>> START Records for this task

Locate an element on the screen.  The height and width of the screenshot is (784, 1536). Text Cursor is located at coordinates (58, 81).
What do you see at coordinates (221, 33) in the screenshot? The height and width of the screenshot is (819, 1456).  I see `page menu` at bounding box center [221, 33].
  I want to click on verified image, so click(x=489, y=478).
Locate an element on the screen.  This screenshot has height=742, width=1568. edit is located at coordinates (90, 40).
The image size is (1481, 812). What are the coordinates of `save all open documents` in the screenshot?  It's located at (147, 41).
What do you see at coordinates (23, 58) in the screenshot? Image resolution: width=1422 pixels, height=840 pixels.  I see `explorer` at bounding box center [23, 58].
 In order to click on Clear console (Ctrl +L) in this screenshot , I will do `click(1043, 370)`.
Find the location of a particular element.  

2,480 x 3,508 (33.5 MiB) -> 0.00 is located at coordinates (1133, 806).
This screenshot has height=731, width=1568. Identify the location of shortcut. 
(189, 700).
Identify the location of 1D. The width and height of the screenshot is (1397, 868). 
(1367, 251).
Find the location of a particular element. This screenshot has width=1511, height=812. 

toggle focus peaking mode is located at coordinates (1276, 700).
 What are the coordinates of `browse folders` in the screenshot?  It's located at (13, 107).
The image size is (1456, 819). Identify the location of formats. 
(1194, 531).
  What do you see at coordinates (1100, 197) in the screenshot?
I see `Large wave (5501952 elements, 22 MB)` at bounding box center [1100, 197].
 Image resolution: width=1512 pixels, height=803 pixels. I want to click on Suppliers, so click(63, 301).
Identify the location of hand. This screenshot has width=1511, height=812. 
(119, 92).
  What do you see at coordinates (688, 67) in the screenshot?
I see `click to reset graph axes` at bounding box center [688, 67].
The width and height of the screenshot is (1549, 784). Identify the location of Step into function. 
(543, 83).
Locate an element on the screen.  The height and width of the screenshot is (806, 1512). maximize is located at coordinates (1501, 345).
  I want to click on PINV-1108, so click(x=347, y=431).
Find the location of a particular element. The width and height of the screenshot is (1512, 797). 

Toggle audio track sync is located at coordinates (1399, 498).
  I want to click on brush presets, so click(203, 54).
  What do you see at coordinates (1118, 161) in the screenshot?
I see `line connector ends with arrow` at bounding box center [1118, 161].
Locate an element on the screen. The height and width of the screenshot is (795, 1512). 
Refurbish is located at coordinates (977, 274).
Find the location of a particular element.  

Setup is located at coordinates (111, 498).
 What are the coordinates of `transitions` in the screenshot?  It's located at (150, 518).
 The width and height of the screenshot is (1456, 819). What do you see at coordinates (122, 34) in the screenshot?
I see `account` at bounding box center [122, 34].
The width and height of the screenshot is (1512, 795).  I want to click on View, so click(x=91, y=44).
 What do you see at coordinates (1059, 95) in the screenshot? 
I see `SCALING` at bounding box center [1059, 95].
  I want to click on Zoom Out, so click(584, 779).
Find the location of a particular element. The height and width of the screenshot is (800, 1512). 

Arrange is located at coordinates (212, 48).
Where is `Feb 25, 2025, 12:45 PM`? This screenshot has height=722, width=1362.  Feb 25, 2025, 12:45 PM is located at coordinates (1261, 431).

>> END Records for this task

Objective - Repeat the lines from the start of the stored dataset items through the line containing "center [688, 67].", including both ends.

Written reply -
Locate an element on the screen.  The height and width of the screenshot is (784, 1536). Text Cursor is located at coordinates (58, 81).
What do you see at coordinates (221, 33) in the screenshot? The height and width of the screenshot is (819, 1456).  I see `page menu` at bounding box center [221, 33].
  I want to click on verified image, so click(x=489, y=478).
Locate an element on the screen.  This screenshot has height=742, width=1568. edit is located at coordinates (90, 40).
The image size is (1481, 812). What are the coordinates of `save all open documents` in the screenshot?  It's located at (147, 41).
What do you see at coordinates (23, 58) in the screenshot? Image resolution: width=1422 pixels, height=840 pixels.  I see `explorer` at bounding box center [23, 58].
 In order to click on Clear console (Ctrl +L) in this screenshot , I will do `click(1043, 370)`.
Find the location of a particular element.  

2,480 x 3,508 (33.5 MiB) -> 0.00 is located at coordinates (1133, 806).
This screenshot has height=731, width=1568. Identify the location of shortcut. 
(189, 700).
Identify the location of 1D. The width and height of the screenshot is (1397, 868). 
(1367, 251).
Find the location of a particular element. This screenshot has width=1511, height=812. 

toggle focus peaking mode is located at coordinates (1276, 700).
 What are the coordinates of `browse folders` in the screenshot?  It's located at (13, 107).
The image size is (1456, 819). Identify the location of formats. 
(1194, 531).
  What do you see at coordinates (1100, 197) in the screenshot?
I see `Large wave (5501952 elements, 22 MB)` at bounding box center [1100, 197].
 Image resolution: width=1512 pixels, height=803 pixels. I want to click on Suppliers, so click(63, 301).
Identify the location of hand. This screenshot has width=1511, height=812. 
(119, 92).
  What do you see at coordinates (688, 67) in the screenshot?
I see `click to reset graph axes` at bounding box center [688, 67].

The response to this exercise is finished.